Given instruction
Copy the records below word for word, from their first line through the line containing "pos(991,846)", with both of those lines included.

*** Rows

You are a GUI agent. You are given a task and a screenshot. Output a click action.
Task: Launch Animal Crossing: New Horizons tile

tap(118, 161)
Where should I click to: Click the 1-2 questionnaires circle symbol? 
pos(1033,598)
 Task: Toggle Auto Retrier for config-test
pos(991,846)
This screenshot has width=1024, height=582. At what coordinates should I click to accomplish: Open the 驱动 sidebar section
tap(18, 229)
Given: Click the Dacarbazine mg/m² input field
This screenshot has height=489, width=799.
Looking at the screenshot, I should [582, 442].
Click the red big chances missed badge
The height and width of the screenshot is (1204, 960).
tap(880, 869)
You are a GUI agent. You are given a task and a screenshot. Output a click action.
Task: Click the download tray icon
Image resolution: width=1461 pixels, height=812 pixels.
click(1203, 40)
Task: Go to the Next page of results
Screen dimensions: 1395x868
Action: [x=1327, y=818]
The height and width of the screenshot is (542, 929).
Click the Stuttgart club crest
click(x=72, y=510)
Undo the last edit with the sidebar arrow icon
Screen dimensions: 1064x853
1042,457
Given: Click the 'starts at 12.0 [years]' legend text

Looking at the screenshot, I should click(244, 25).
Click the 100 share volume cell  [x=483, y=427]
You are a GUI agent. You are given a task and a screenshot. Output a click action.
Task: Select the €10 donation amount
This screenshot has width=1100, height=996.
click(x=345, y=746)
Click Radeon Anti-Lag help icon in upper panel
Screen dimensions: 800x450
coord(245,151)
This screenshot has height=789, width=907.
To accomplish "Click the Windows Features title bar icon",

******

Exercise response
You are a GUI agent. You are given a task and a screenshot. Output a click action.
Task: Launch Animal Crossing: New Horizons tile

tap(118, 161)
Where should I click to: Click the 1-2 questionnaires circle symbol? 
pos(1033,598)
 Task: Toggle Auto Retrier for config-test
pos(991,846)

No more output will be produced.